— EXERCISE MATERIALS —
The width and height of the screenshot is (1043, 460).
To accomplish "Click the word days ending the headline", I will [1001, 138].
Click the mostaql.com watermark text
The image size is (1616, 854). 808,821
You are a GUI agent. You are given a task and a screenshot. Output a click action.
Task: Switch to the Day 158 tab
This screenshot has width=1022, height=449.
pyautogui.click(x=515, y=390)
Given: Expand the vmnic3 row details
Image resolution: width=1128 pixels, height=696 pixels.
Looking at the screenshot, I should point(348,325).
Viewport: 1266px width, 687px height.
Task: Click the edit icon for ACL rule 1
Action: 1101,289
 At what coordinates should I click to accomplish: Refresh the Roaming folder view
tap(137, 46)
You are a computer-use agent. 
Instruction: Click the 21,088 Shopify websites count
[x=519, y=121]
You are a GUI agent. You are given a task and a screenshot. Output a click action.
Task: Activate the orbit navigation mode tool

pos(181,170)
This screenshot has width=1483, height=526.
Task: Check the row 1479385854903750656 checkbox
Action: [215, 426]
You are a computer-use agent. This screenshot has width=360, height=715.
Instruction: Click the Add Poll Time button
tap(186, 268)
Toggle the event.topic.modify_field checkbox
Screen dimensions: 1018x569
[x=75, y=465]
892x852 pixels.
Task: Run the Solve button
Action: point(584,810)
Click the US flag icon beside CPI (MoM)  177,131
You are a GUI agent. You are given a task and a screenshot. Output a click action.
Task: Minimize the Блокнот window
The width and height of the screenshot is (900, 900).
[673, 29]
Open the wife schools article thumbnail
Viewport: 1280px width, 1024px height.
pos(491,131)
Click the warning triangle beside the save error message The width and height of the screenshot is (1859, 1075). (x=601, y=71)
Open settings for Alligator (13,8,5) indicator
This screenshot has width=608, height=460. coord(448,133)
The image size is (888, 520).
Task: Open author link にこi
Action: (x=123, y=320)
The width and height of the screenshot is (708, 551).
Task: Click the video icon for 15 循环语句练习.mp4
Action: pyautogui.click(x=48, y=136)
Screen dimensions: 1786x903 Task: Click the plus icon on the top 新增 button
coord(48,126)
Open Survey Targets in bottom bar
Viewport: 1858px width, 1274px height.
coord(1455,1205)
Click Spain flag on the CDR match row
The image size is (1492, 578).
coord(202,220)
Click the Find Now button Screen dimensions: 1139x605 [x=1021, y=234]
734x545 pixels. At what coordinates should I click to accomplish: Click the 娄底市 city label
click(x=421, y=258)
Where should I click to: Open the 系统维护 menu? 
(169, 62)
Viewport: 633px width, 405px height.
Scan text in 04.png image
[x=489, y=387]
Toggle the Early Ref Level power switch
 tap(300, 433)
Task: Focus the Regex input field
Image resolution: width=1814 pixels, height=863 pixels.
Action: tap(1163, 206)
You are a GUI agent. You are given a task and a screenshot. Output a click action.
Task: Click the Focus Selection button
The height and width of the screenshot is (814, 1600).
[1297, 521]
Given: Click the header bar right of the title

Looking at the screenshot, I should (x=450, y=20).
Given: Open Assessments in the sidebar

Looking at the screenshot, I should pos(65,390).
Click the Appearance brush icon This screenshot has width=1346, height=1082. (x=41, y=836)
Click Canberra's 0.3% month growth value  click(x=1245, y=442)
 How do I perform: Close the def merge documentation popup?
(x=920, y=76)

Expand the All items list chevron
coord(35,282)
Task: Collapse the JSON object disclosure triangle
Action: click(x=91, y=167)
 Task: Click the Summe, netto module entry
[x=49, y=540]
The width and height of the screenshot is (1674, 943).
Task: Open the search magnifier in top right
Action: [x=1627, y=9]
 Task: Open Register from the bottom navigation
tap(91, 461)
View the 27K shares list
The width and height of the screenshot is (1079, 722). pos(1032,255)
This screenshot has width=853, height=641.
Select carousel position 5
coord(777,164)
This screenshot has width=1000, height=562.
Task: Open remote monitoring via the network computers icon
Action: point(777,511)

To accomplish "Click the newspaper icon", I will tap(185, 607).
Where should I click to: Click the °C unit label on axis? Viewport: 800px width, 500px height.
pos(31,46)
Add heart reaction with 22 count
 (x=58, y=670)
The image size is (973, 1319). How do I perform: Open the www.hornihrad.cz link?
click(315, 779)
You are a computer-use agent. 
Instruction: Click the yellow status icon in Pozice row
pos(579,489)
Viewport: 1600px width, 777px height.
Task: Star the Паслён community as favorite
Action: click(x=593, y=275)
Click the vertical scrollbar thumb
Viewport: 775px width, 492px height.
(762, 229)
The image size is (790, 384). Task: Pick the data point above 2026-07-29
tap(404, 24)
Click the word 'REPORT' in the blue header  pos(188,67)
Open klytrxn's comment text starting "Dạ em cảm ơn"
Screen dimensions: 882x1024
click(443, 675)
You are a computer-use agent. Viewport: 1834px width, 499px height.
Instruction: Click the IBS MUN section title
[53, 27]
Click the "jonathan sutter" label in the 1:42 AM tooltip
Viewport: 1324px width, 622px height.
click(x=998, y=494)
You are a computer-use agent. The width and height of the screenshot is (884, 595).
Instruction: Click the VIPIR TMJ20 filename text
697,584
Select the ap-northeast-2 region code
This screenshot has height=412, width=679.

— TASK TO COMPLETE —
Each line of the entries that contains the word "Focus" should be listed.

— ANSWER BELOW —
Task: Focus the Regex input field
Task: Click the Focus Selection button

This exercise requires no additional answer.